All of lore.kernel.org
 help / color / mirror / Atom feed
* [MODERATED] Some microperf tests
@ 2019-02-23 18:26 Andrew Cooper
  2019-02-23 19:30 ` [MODERATED] " Linus Torvalds
  2019-03-07 14:26 ` [MODERATED] Updated " Andrew Cooper
  0 siblings, 2 replies; 5+ messages in thread
From: Andrew Cooper @ 2019-02-23 18:26 UTC (permalink / raw)
  To: speck

[-- Attachment #1: Type: text/plain, Size: 1080 bytes --]

Hello,

So I've finally got my Coffee Lake system and alpha microcode working.

All numbers are the deltas between two RDTSCP instructions, with the
single instruction under test and just enough compiler-inserted mov's to
preserve the output of the first RDTSCP for later calculations.

(Insert some disclaimer about these not being statistically rigorous,
but they do at least give a rough ballpark.)

Pre microcode:
* VERW of NUL   => 65-69 cycles
* VERW of %ds   => 33-37 cycles
* MSR_FLUSH_CMD => 925-980 cycles

Post microcode:
* VERW of NUL   => 512-520 cycles
* VERW of %ds   => 520-540 cycles
* MSR_FLUSH_CMD => 1300-1500 cycles


So, MSR_FLUSH_CMD has got longer, but not by as much as VERW got longer
by.  Pre microcode, the "use %ds" advice is clearly a win, but post
microcode, it appears to be fractionally worse.

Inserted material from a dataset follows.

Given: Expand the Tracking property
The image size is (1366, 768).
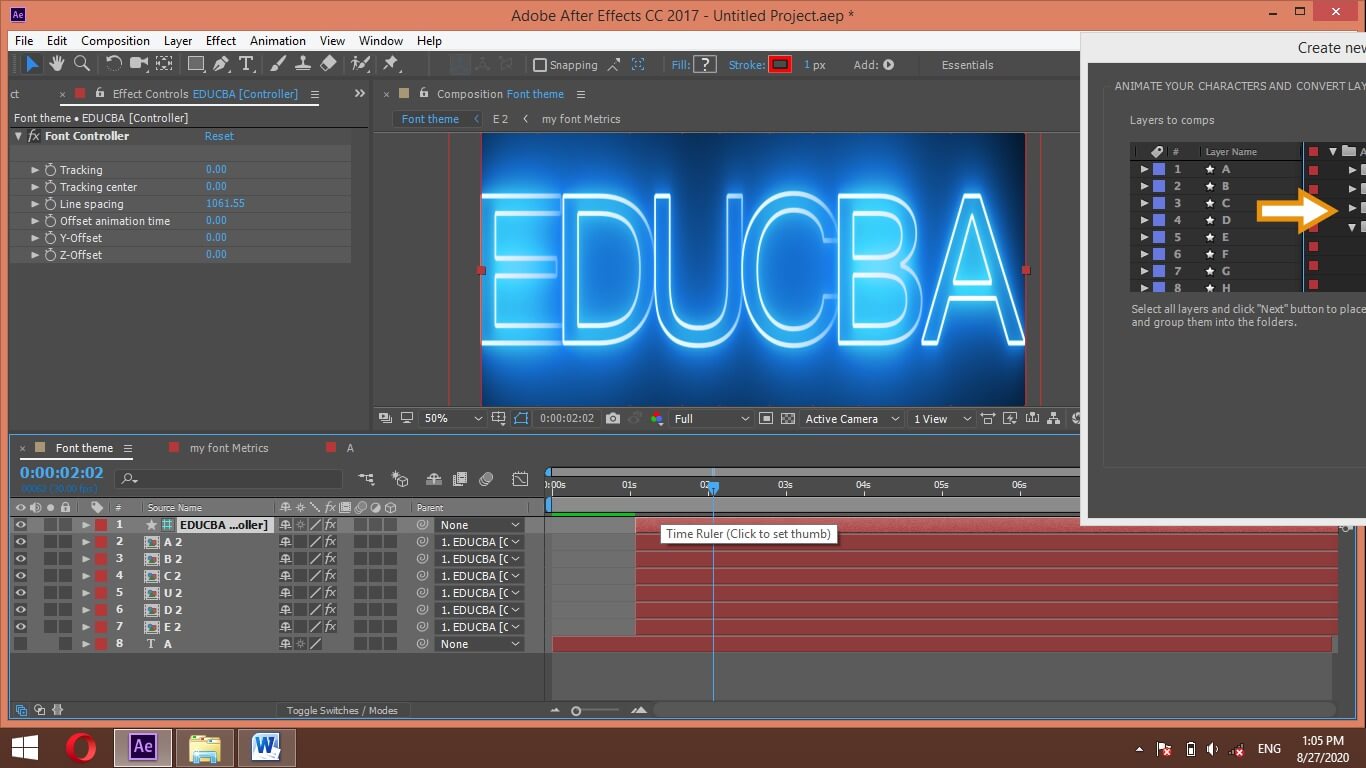Looking at the screenshot, I should [x=36, y=169].
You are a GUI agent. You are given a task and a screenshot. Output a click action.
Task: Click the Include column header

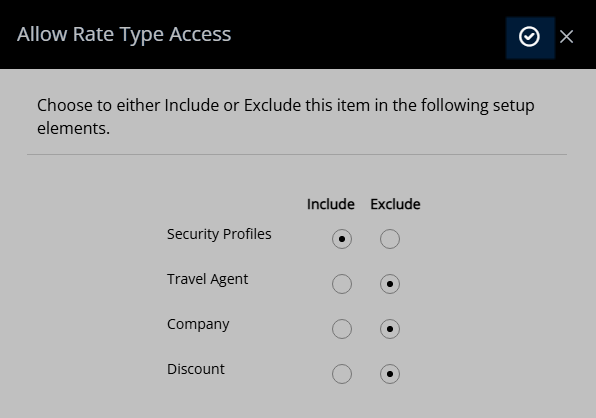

I've raise the selector question with Intel - its possible it is a side
effect of this piece of alpha ucode being an early prototype, or that
this particular system is different to most older parts.

Thanks,

~Andrew


^ permalink raw reply	[flat|nested] 5+ messages in thread

* [MODERATED] Re: Some microperf tests
  2019-02-23 18:26 [MODERATED] Some microperf tests Andrew Cooper
@ 2019-02-23 19:30 ` Linus Torvalds
  2019-02-23 20:42   ` Andrew Cooper
  2019-02-24 14:23   ` Andi Kleen
  2019-03-07 14:26 ` [MODERATED] Updated " Andrew Cooper
  1 sibling, 2 replies; 5+ messages in thread
From: Linus Torvalds @ 2019-02-23 19:30 UTC (permalink / raw)
  To: speck

On Sat, Feb 23, 2019 at 10:27 AM speck for Andrew Cooper
<speck@linutronix.de> wrote:
>
>
> Pre microcode:
> * VERW of NUL   => 65-69 cycles
> * VERW of %ds   => 33-37 cycles
>
> Post microcode:
> * VERW of NUL   => 512-520 cycles
> * VERW of %ds   => 520-540 cycles

Ok, those numbers actually make sense to me.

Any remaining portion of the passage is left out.